The U.S. will get a rare chance to prosecute one of the world's most-wanted cybercriminal suspects with the extradition of a Turkish man accused of orchestrating a global operation to hack automated teller machines.
Ercan Findikoglu, 33, boarded a flight to New York on Tuesday after losing his fight against extradition from a German prison, according to a law enforcement official who asked for anonymity because the operation wasn't yet public. He was arrested during a trip to Frankfurt by German authorities in December 2013 after eluding U.S. capture for five years.

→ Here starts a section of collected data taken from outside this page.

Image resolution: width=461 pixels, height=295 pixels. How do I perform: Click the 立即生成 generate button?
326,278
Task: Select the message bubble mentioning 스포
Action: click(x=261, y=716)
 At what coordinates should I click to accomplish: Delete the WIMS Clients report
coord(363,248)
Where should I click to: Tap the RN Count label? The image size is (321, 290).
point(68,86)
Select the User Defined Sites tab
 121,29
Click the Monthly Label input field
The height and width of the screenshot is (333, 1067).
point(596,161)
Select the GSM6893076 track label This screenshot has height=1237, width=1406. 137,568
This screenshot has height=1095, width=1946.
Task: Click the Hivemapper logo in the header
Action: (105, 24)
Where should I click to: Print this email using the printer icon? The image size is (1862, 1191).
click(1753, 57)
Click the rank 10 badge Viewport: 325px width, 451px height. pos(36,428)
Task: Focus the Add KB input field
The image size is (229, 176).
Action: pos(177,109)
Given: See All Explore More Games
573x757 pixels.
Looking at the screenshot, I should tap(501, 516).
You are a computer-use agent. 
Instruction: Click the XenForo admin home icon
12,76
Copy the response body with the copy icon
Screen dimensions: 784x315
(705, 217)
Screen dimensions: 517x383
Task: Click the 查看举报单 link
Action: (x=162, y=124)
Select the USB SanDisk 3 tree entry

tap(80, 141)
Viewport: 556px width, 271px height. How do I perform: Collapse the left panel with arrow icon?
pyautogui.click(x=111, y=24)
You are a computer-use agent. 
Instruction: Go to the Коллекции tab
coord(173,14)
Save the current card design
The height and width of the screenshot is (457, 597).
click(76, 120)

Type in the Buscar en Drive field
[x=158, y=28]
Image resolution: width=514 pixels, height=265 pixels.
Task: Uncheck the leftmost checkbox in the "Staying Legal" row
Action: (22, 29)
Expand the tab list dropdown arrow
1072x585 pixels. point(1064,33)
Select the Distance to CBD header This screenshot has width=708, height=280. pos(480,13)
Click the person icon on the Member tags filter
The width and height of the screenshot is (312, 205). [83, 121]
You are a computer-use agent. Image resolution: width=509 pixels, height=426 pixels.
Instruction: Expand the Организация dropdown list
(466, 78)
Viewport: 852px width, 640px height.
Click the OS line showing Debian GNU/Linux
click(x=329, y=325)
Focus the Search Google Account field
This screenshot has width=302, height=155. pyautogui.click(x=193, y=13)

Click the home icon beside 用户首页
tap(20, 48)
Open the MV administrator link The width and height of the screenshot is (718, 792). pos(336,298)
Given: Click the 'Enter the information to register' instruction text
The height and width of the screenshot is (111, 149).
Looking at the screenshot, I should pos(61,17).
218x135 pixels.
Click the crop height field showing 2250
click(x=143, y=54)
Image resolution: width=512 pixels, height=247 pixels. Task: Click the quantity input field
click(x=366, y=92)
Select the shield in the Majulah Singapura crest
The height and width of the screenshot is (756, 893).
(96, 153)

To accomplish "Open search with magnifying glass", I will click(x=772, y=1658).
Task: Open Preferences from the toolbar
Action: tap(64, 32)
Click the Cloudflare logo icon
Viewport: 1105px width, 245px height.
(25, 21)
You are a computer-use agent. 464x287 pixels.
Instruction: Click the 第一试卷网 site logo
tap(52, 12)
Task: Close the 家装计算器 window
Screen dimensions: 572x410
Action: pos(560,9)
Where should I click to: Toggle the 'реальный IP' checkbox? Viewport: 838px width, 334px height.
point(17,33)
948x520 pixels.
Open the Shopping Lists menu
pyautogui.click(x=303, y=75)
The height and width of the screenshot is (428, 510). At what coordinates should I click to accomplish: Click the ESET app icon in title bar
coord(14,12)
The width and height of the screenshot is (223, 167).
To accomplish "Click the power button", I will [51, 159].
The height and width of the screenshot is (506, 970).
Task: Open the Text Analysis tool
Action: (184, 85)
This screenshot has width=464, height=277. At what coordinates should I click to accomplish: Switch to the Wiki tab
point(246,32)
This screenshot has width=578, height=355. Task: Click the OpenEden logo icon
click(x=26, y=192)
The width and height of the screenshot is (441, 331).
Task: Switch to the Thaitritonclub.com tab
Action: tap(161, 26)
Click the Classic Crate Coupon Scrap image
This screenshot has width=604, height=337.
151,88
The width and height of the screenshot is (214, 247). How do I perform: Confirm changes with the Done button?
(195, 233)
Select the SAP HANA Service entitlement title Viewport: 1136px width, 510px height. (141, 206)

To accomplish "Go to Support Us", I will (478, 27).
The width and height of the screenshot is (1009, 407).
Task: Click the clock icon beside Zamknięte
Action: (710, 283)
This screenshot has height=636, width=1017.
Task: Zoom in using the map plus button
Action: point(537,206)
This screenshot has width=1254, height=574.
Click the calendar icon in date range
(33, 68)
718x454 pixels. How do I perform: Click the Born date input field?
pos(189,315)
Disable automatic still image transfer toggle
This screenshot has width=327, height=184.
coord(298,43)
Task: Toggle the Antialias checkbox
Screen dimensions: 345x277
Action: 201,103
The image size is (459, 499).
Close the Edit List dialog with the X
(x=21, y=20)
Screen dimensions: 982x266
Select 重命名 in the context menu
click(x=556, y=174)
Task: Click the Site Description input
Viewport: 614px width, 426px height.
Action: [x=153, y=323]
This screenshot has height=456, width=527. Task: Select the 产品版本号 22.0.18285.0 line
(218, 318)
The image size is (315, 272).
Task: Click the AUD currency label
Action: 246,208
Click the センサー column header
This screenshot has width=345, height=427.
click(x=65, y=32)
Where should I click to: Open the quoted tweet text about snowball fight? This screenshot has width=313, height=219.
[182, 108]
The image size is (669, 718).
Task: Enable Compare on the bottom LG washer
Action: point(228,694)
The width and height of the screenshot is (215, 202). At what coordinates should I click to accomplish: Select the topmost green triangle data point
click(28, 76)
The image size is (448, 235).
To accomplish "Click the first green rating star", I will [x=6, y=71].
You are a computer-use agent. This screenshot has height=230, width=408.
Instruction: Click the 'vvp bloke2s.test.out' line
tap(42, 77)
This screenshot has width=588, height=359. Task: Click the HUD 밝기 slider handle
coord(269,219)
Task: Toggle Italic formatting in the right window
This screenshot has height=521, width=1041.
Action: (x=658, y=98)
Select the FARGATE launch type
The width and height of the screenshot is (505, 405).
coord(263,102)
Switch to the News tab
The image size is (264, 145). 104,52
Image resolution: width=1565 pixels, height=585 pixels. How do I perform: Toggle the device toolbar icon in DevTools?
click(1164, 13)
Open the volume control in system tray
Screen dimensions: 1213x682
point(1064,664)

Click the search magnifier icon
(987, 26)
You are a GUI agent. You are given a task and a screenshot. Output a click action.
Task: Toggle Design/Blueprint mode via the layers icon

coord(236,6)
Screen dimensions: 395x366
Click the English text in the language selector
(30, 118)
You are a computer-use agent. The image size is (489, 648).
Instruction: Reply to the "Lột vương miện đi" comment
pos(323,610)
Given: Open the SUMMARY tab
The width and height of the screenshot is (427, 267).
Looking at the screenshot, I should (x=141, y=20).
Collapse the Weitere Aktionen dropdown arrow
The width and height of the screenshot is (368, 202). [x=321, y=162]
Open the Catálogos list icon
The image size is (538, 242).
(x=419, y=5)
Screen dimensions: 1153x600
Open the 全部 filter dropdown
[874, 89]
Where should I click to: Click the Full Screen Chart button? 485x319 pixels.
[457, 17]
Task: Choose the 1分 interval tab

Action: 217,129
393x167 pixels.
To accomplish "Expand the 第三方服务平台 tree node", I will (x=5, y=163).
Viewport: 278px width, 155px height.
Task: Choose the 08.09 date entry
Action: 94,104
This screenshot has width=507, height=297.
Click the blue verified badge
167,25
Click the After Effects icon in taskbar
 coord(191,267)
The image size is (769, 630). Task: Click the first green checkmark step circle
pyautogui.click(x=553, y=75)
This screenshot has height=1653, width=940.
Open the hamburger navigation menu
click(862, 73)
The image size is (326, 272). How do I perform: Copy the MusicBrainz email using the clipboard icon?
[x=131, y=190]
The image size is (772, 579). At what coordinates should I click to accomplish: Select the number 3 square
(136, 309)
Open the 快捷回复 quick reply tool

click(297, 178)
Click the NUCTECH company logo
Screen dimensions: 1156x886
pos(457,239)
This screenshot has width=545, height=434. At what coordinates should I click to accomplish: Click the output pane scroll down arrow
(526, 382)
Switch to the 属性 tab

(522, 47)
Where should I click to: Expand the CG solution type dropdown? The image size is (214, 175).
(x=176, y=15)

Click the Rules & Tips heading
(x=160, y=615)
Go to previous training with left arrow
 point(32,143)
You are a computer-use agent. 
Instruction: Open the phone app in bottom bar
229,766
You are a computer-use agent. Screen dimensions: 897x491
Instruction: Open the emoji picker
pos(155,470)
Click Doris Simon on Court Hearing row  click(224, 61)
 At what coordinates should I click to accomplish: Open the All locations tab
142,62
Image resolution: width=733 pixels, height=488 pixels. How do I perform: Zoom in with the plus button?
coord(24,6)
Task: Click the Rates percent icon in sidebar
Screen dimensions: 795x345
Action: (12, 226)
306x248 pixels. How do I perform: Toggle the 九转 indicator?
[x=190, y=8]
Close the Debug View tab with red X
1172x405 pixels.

Findikoglu allegedly organized a criminal operation that stole $40 million in cash from ATMs within 10 hours in February 2013 in New York City and 23 other countries, according to a ruling in his extradition case from the Federal Constitutional Court of Germany. The so-called unlimited cash out operations used hacked debit cards with withdrawal limits removed to make ATMs spew money.
(Score: 3, Insightful) by Gravis on Friday June 26 2015, @01:05AM
perhaps it's just me but i think there are better ways to spend money than to catch a petty cybercrook. seriously, how about we enact laws that punish companies for putting out vulnerable software? criminals like this only exist because companies are so lax on securing their systems as a result of never being punished for not doing so. btw, how does $40M compare to what the banks have done to us and gotten away with?
(Score: 2) by zugedneb on Friday June 26 2015, @01:12AM
The Show must go on...
On and on, does anybody know what we are looking for...
/queen
old saying: "a troll is a window into the soul of humanity" + also: https://en.wikipedia.org/wiki/Operation_Ajax
(Score: 0, Troll) by Anonymous Coward on Friday June 26 2015, @01:13AM
I was wondering how long it would be for the first "Poor guy. It's not his fault, it's the big bad corporations who drove him to it." type of comment.
Two. Not bad, but room for improvement.
(Score: 2) by kaszz on Friday June 26 2015, @01:41AM
Corpocrooks writes the law so they can continue.